(Beginning of Entries supplied)
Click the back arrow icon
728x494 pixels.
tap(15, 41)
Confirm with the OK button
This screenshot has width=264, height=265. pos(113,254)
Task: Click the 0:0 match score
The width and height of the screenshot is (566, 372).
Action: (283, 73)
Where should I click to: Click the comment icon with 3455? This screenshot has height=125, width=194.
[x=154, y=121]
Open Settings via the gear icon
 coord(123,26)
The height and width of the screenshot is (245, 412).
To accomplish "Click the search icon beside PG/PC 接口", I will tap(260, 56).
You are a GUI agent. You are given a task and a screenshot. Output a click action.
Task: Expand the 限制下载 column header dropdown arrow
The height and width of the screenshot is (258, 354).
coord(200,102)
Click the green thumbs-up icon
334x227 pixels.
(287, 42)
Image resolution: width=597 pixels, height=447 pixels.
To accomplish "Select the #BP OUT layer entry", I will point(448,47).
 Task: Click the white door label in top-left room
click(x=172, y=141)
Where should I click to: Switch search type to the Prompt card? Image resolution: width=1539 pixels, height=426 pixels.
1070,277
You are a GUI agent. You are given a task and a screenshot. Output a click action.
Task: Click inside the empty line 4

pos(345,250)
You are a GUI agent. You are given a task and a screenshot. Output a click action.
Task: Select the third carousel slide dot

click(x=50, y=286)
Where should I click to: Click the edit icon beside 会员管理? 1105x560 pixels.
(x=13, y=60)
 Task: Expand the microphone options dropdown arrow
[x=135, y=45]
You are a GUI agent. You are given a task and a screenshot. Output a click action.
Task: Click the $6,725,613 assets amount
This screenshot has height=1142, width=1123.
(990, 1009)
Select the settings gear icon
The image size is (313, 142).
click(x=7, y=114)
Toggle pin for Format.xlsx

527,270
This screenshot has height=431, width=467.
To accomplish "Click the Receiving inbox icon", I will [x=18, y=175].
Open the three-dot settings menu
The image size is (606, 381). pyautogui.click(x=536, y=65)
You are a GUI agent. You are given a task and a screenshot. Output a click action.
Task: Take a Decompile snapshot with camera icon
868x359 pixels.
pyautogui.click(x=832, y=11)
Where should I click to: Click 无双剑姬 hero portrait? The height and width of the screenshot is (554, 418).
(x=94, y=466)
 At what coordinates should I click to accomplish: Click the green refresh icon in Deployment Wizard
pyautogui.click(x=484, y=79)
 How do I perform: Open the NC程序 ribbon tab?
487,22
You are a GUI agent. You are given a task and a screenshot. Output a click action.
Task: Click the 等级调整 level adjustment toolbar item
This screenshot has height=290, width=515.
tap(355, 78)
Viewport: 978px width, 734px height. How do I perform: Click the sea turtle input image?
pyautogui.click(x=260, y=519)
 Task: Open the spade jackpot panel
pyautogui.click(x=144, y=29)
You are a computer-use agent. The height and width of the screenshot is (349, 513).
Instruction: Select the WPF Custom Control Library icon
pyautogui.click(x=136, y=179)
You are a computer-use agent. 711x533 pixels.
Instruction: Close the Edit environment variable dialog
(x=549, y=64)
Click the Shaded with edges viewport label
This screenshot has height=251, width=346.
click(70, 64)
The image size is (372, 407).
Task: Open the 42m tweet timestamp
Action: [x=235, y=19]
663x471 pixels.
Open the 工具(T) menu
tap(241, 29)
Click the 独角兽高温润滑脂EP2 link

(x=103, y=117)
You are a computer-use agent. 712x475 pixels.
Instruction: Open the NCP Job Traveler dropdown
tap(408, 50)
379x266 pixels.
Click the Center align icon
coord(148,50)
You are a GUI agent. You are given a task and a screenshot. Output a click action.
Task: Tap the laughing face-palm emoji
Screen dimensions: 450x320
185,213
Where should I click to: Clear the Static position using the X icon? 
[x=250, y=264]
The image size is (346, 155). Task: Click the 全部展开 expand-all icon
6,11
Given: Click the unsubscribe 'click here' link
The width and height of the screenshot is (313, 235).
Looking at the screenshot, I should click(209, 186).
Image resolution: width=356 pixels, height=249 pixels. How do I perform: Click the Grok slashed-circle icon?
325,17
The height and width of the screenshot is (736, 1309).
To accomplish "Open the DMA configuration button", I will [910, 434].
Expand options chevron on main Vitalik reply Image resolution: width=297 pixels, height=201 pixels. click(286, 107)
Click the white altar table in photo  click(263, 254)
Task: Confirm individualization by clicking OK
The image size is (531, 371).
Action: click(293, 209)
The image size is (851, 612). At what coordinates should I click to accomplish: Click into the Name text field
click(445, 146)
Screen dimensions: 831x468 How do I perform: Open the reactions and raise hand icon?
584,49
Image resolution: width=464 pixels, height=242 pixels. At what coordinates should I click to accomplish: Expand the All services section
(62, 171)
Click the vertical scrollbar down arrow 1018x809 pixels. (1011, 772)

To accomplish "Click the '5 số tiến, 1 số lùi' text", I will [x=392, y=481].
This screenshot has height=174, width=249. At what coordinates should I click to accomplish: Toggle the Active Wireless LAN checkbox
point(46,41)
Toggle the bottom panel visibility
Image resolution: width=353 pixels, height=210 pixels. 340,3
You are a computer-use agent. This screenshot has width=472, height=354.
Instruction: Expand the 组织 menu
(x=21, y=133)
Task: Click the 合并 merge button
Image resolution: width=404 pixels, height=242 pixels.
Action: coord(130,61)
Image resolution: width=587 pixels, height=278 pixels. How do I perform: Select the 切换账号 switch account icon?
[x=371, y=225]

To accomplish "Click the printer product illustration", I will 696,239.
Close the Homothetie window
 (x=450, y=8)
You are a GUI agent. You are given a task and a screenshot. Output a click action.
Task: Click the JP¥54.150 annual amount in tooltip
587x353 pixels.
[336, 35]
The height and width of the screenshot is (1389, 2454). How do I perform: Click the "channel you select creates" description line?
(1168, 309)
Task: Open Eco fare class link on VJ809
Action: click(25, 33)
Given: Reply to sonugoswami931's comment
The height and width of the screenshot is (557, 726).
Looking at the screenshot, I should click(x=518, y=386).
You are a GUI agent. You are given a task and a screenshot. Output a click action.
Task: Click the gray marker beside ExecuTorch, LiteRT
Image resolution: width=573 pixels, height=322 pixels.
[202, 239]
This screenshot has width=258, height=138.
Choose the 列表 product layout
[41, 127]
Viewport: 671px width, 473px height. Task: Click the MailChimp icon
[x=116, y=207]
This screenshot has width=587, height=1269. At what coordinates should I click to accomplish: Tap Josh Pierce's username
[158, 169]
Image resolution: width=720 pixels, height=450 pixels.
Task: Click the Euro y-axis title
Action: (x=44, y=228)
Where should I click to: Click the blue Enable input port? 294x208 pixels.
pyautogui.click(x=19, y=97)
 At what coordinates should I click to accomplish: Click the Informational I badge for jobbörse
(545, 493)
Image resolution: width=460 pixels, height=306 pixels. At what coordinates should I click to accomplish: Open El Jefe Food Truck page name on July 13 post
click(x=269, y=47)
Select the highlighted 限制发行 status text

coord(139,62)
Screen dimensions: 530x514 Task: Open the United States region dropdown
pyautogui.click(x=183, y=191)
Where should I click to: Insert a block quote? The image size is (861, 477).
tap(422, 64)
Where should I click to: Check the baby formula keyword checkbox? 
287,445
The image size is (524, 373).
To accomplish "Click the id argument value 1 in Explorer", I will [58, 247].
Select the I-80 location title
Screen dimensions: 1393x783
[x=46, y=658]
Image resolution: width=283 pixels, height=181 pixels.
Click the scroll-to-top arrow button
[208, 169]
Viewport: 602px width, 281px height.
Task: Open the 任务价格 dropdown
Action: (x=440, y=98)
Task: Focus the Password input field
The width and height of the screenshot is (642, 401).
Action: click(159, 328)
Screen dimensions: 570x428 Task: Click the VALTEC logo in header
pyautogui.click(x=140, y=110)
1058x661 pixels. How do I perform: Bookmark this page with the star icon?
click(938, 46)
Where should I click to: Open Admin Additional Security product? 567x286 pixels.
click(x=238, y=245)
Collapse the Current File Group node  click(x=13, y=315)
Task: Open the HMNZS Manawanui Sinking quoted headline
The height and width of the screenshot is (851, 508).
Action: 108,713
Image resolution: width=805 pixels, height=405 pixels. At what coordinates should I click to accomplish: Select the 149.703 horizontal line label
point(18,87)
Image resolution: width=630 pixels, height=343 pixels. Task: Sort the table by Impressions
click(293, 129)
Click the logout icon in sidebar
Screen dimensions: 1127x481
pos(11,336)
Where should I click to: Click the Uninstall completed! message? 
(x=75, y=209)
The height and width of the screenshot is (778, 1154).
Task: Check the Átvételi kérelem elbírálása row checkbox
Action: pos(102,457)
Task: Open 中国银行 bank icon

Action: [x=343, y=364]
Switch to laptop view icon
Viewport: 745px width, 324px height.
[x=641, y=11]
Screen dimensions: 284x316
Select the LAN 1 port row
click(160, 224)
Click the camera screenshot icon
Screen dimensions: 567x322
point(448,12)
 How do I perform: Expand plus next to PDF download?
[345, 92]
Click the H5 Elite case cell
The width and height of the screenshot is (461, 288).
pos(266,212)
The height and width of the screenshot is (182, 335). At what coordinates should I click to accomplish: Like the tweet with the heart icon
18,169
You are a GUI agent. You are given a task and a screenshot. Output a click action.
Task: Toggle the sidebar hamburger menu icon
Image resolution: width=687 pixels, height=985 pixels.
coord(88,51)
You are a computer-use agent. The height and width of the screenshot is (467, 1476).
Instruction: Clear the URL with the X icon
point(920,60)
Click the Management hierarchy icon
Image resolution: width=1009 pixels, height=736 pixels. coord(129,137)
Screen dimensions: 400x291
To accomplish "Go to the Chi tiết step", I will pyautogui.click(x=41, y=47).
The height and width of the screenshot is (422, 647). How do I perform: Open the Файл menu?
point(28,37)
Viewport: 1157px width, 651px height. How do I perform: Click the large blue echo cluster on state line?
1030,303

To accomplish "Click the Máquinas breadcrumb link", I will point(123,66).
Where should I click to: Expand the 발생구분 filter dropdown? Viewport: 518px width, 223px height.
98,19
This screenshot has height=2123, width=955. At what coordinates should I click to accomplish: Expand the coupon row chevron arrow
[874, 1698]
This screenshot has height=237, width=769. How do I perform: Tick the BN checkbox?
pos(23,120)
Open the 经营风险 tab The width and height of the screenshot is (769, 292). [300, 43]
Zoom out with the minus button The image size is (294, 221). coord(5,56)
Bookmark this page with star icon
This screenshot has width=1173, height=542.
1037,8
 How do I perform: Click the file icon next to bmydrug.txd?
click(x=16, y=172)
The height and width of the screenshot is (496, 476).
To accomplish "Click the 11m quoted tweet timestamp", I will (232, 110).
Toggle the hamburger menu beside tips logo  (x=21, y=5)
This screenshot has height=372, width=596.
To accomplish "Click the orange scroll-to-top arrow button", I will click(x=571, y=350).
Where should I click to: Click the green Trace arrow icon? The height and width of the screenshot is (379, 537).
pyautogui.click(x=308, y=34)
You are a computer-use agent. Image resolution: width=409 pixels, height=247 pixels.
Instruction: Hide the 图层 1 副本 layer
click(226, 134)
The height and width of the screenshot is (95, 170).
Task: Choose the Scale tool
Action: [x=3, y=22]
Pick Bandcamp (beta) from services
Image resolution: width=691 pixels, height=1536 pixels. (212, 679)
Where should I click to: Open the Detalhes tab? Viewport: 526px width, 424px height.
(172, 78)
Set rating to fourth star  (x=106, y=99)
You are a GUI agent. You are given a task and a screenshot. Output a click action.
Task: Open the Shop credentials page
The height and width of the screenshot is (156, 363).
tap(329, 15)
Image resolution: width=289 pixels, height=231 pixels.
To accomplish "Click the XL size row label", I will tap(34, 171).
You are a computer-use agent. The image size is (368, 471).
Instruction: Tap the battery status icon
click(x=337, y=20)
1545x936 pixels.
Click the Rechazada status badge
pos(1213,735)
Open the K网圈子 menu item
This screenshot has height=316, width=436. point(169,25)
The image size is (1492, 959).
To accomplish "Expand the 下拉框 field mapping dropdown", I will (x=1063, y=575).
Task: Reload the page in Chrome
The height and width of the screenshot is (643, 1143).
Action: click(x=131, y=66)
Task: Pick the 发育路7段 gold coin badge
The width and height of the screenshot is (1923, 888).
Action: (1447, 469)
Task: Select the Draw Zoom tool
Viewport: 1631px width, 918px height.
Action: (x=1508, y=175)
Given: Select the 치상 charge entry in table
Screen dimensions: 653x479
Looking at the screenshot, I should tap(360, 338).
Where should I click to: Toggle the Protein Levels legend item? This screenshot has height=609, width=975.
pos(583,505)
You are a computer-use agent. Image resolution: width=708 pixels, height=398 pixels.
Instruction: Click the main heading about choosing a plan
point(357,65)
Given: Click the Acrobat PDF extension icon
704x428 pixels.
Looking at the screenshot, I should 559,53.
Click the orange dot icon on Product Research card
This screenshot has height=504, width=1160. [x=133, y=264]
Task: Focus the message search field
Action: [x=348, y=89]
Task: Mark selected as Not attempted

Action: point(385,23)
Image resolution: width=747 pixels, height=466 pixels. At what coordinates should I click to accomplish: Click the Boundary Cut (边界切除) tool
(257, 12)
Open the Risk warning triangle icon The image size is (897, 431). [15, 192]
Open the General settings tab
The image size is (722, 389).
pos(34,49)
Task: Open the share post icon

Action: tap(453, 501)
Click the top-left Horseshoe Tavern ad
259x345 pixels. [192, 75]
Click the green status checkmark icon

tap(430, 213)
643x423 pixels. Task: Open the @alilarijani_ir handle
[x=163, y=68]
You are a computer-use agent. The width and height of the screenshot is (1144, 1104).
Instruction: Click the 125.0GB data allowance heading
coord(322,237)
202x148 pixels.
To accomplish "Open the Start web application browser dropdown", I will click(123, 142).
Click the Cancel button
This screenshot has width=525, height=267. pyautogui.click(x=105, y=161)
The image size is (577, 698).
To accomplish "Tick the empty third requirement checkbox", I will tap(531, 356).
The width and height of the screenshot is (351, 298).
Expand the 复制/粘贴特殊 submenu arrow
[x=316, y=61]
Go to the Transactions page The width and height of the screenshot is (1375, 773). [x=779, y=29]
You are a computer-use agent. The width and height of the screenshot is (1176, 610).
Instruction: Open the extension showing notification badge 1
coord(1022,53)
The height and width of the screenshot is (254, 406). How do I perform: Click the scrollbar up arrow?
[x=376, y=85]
(End of Entries supplied)
(Work to complete)
Set down the lines above as they stand, starting with the first line and ending with the line that contains "Task: Take a".

(Output of the task)
Click the back arrow icon
728x494 pixels.
tap(15, 41)
Confirm with the OK button
This screenshot has width=264, height=265. pos(113,254)
Task: Click the 0:0 match score
The width and height of the screenshot is (566, 372).
Action: (283, 73)
Where should I click to: Click the comment icon with 3455? This screenshot has height=125, width=194.
[x=154, y=121]
Open Settings via the gear icon
 coord(123,26)
The height and width of the screenshot is (245, 412).
To accomplish "Click the search icon beside PG/PC 接口", I will tap(260, 56).
You are a GUI agent. You are given a task and a screenshot. Output a click action.
Task: Expand the 限制下载 column header dropdown arrow
The height and width of the screenshot is (258, 354).
coord(200,102)
Click the green thumbs-up icon
334x227 pixels.
(287, 42)
Image resolution: width=597 pixels, height=447 pixels.
To accomplish "Select the #BP OUT layer entry", I will point(448,47).
 Task: Click the white door label in top-left room
click(x=172, y=141)
Where should I click to: Switch search type to the Prompt card? Image resolution: width=1539 pixels, height=426 pixels.
1070,277
You are a GUI agent. You are given a task and a screenshot. Output a click action.
Task: Click inside the empty line 4

pos(345,250)
You are a GUI agent. You are given a task and a screenshot. Output a click action.
Task: Select the third carousel slide dot

click(x=50, y=286)
Where should I click to: Click the edit icon beside 会员管理? 1105x560 pixels.
(x=13, y=60)
 Task: Expand the microphone options dropdown arrow
[x=135, y=45]
You are a GUI agent. You are given a task and a screenshot. Output a click action.
Task: Click the $6,725,613 assets amount
This screenshot has height=1142, width=1123.
(990, 1009)
Select the settings gear icon
The image size is (313, 142).
click(x=7, y=114)
Toggle pin for Format.xlsx

527,270
This screenshot has height=431, width=467.
To accomplish "Click the Receiving inbox icon", I will [x=18, y=175].
Open the three-dot settings menu
The image size is (606, 381). pyautogui.click(x=536, y=65)
You are a GUI agent. You are given a task and a screenshot. Output a click action.
Task: Take a Decompile snapshot with camera icon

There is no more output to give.